Five murders that occurred in 1968 and 1969 in the San Francisco area have been confirmed to be connected to the Zodiac Killer. The killer taunted authorities with coded messages in letters sent to newspapers and law enforcement.
The Zodiac originated the name himself in a series of taunting letters and cards that he mailed to regional newspapers, threatening killing sprees and bombings if they were not printed. Some of these letters included cryptograms, or ciphers, in which the killer claimed that he was collecting his victims as slaves for the afterlife. Of the four ciphers he produced, the latter two remain unsolved to this day – the first was cracked in 1969, the second in 2020.
In chronological order, the known attacks took place in Benicia, Vallejo, unincorporated Napa County, and the city of San Francisco proper. He targeted young couples, with two of the men surviving attempted murder; he also killed a lone male cab driver. The Zodiac himself once claimed to have murdered 37 victims, and he has been linked to several other cold cases, some in Southern California or outside the state.
Over the years, potential suspects have been investigated, but the Zodiac’s identity has never been revealed.

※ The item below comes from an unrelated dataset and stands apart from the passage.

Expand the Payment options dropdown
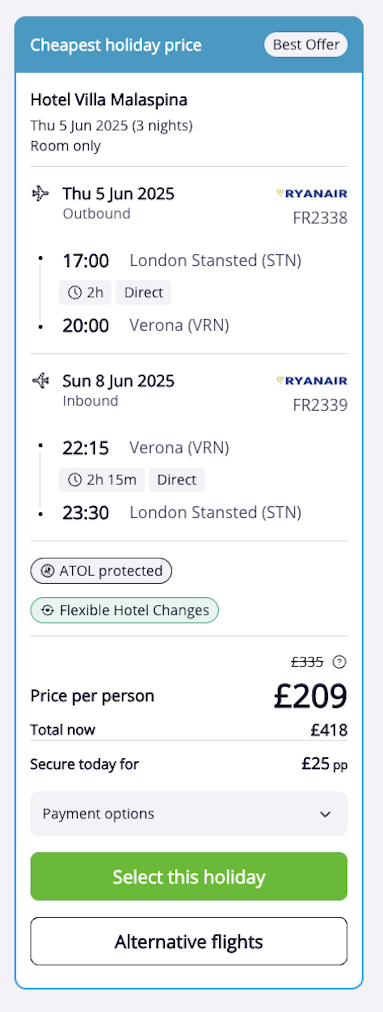The image size is (383, 1012). (x=189, y=814)
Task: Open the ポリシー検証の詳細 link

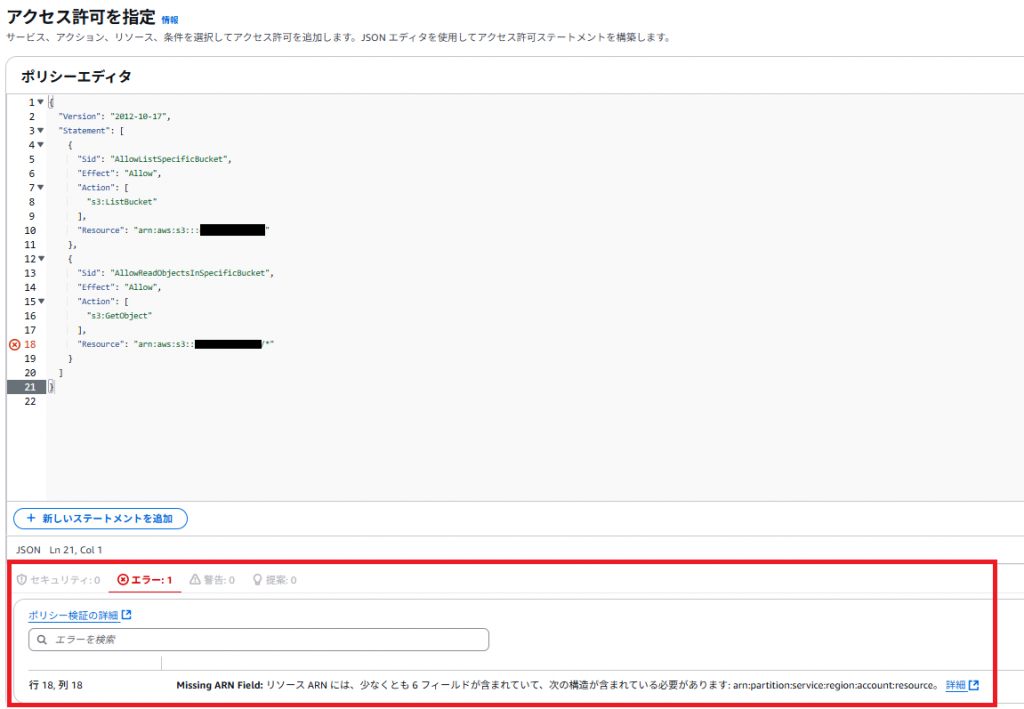Action: coord(73,615)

However presenting its findings, the group said they believe Gary Francis Poste, who died in 2018, was the Zodiac Killer based on evidence collected over several years. The group additionally claims that a 1966 murder in Southern California was also the work of the Zodiac, they said in a press release.

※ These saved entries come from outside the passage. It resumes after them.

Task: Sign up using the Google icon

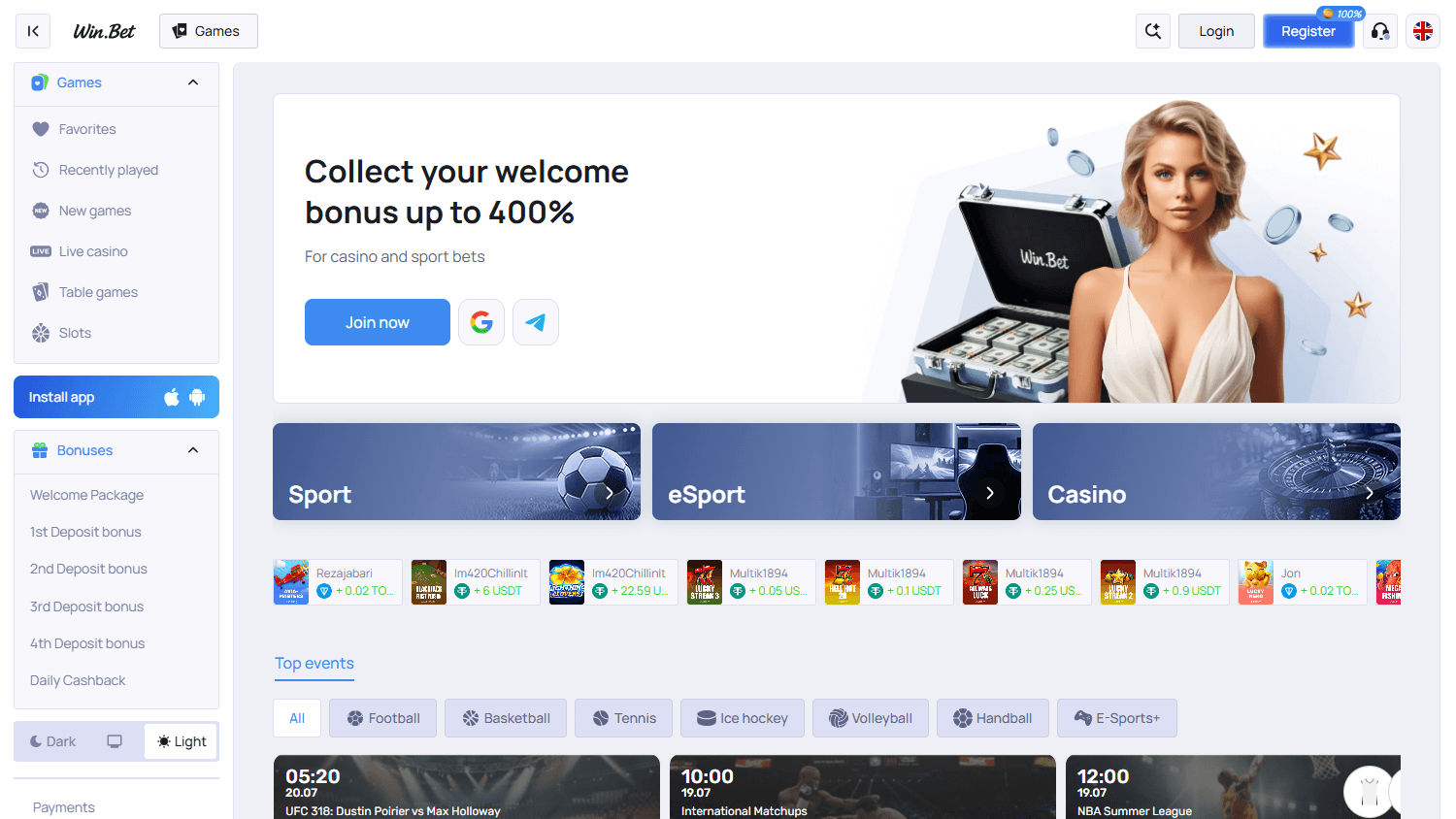Action: click(480, 321)
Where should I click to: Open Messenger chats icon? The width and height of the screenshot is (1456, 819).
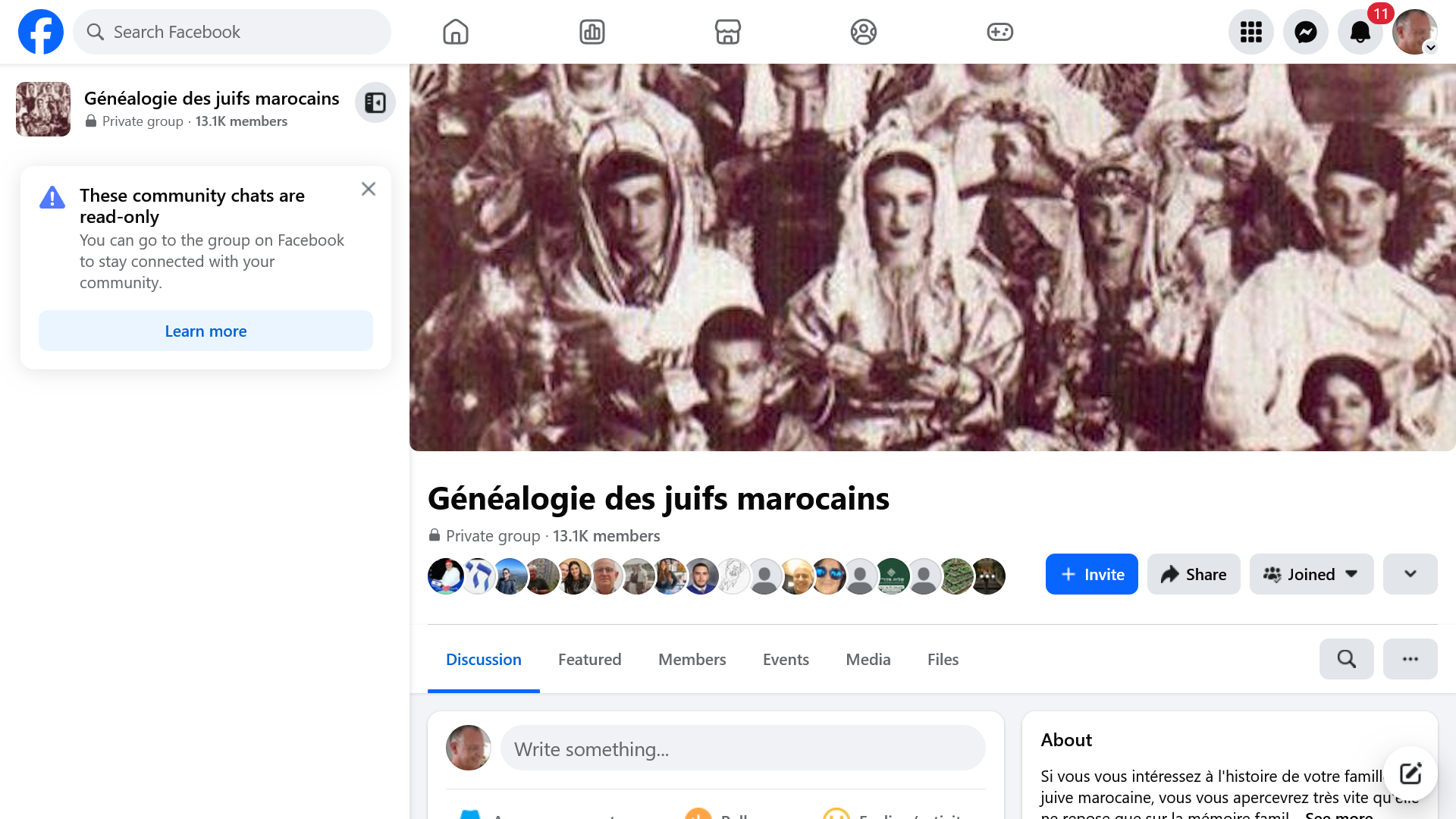[1305, 32]
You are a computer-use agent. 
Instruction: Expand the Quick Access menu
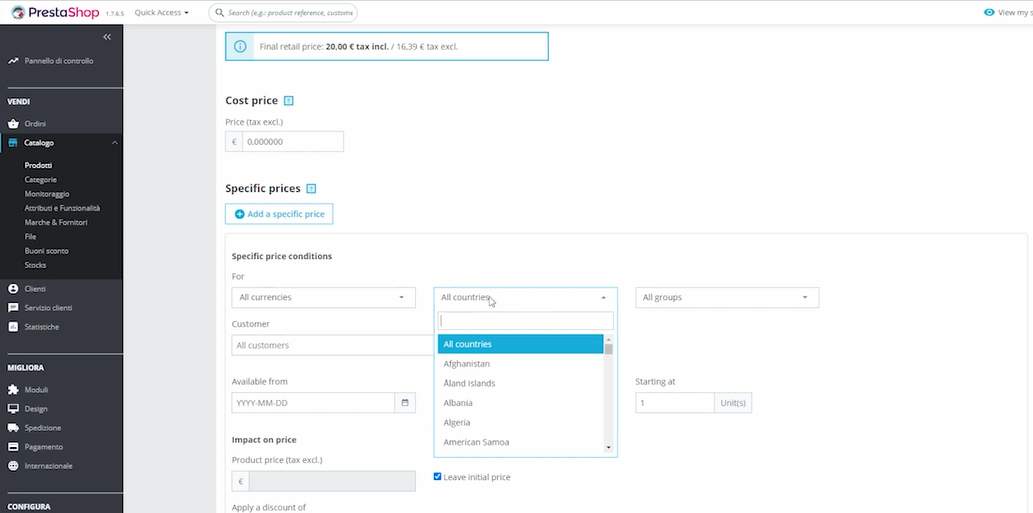[161, 13]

Some of the evidence includes photographic proof taken from Poste’s darkroom. The team alleges photos of Poste bearing scars on his forehead irrefutably match sketch depictions of the Zodiac featuring the same markings on his forehead.

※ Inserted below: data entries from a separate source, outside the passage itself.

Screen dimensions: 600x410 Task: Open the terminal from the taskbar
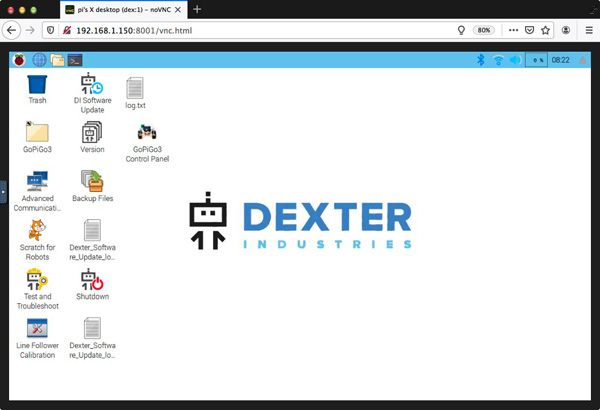tap(74, 60)
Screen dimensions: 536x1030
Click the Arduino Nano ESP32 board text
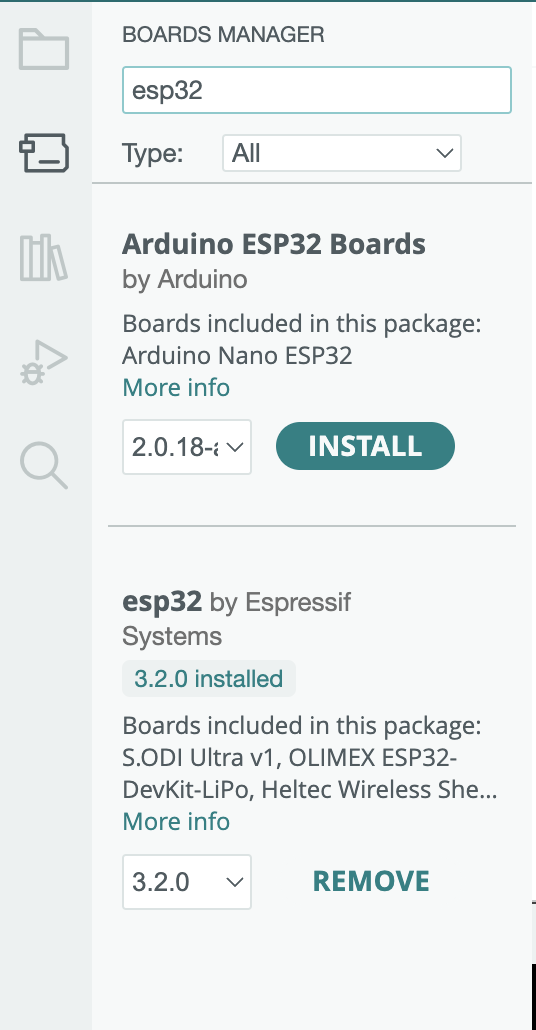[x=237, y=356]
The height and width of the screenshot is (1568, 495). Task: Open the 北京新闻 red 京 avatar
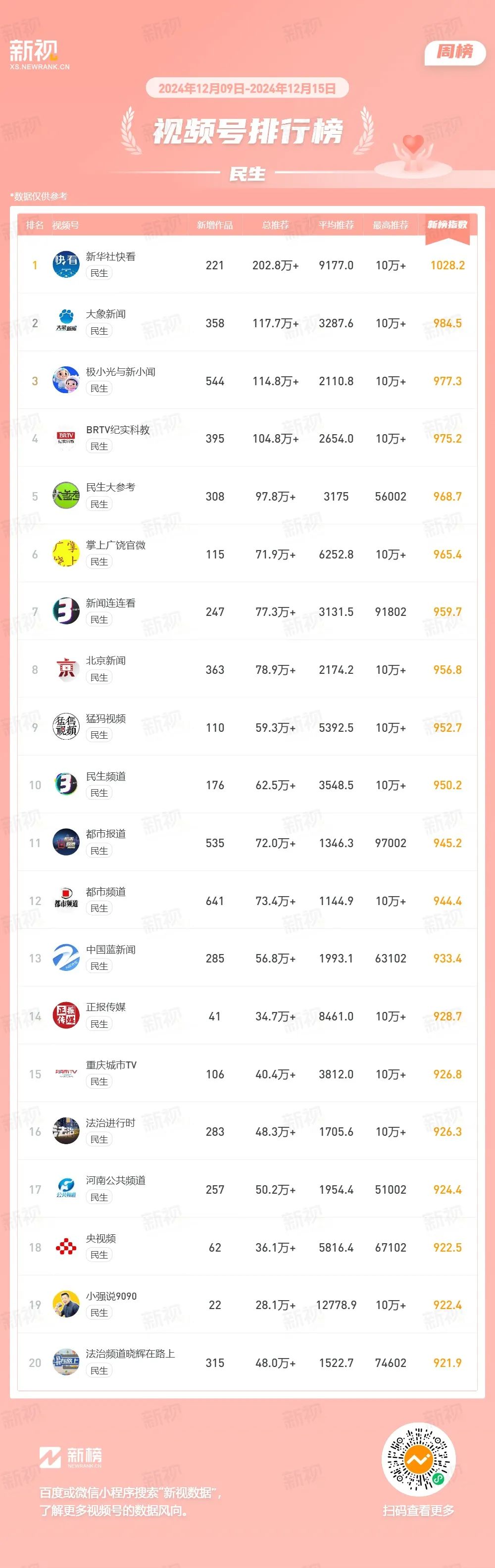coord(66,669)
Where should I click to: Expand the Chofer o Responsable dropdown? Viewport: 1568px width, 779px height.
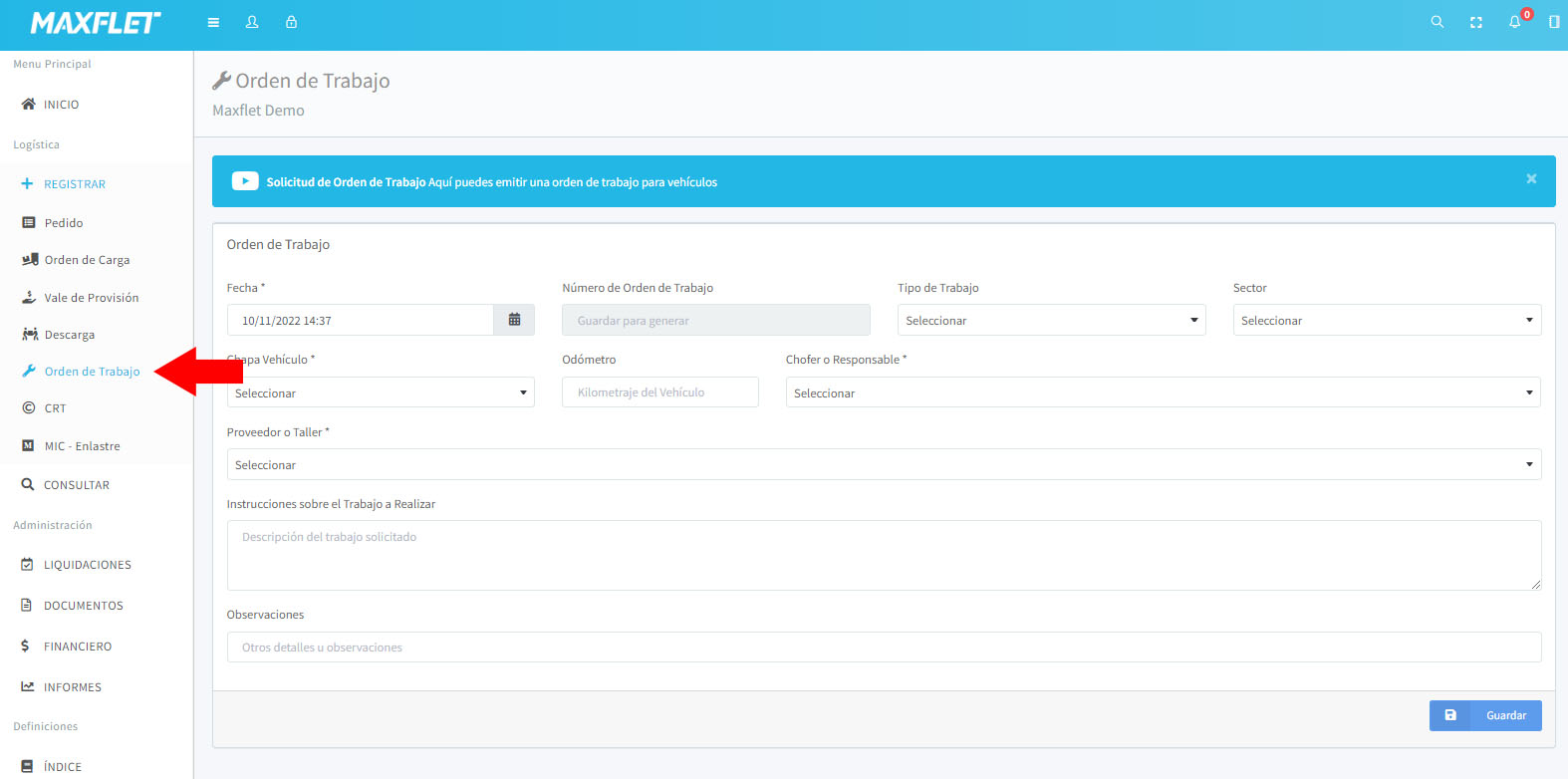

They also believe he was responsible for a sixth murder of Cheri Jo Bates in Riverside, California, in 1966 – two years before Zodiac’s first killing hundreds of miles north in the San Francisco Bay Area. The group of sleuths have tried to confirm with the Riverside Police Department that Bates, 18, was killed by the Zodiac, but with no success.
However the Riverside’s Public Information Officer Ryan Railsback said the department is ‘100% sure’ that Bates was killed by someone other than the Zodiac Killer.
The group contests that the FBI in 1975 referred to Bates in a memo as the sixth victim of the Zodiac, a co-ed murdered in Riverside, California in 1966. Among additional evidence the group has found that leads them to believe Poste killed Bates is a broken wristwatch found at the scene of the crime. Investigators believe the Timex was purchased at a military base, and that Poste at the time was a US air force veteran receiving medical treatment at a base hospital 15 minutes away from where Bates was murdered.
There was also paint splattered across the watch’s face. In 1963, Poste was a housepainter for over 40 years, according to the group. The group also alleges that the Riverside County Coroner’s Office spotted four of the attacker’s brown hairs in Bates’ clenched fist, which they believe were Poste’s hairs.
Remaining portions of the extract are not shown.